PROVIDED INFORMATION:
++++++++++
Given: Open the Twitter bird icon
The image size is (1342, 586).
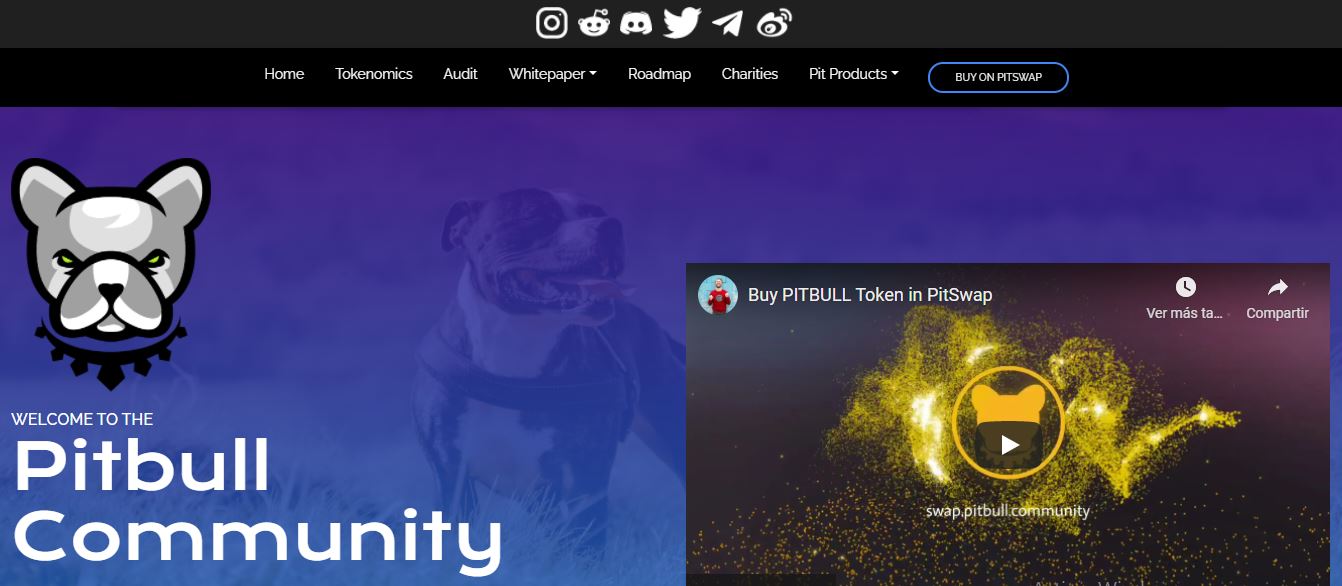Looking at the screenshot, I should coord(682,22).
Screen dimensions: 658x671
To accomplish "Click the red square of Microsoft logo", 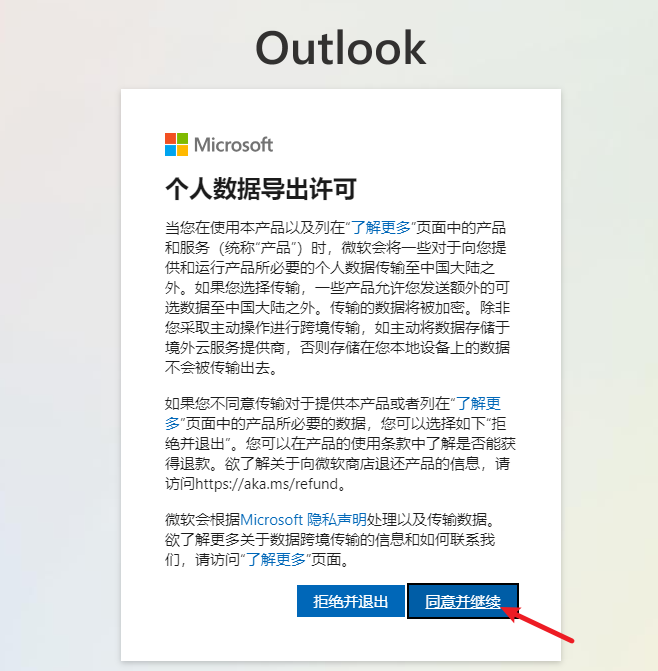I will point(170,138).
++++++++++
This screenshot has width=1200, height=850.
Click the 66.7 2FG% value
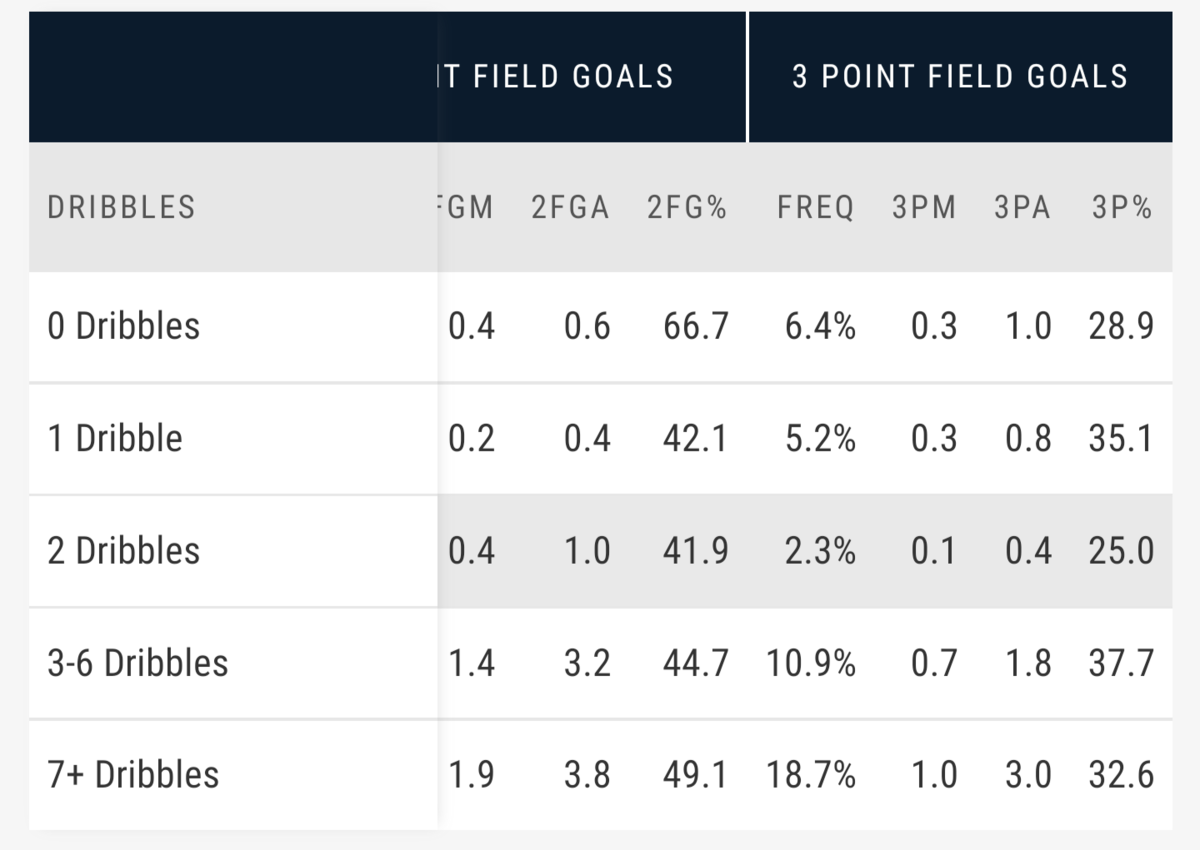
++++++++++
WHAT YOU SHOULD DO: Please reproduce the lines from the line with "This screenshot has width=1200, height=850." to the line with "Click the 66.7 2FG% value", both ends included, exactly as they appear above.

ANSWER SECTION:
This screenshot has width=1200, height=850.
Click the 66.7 2FG% value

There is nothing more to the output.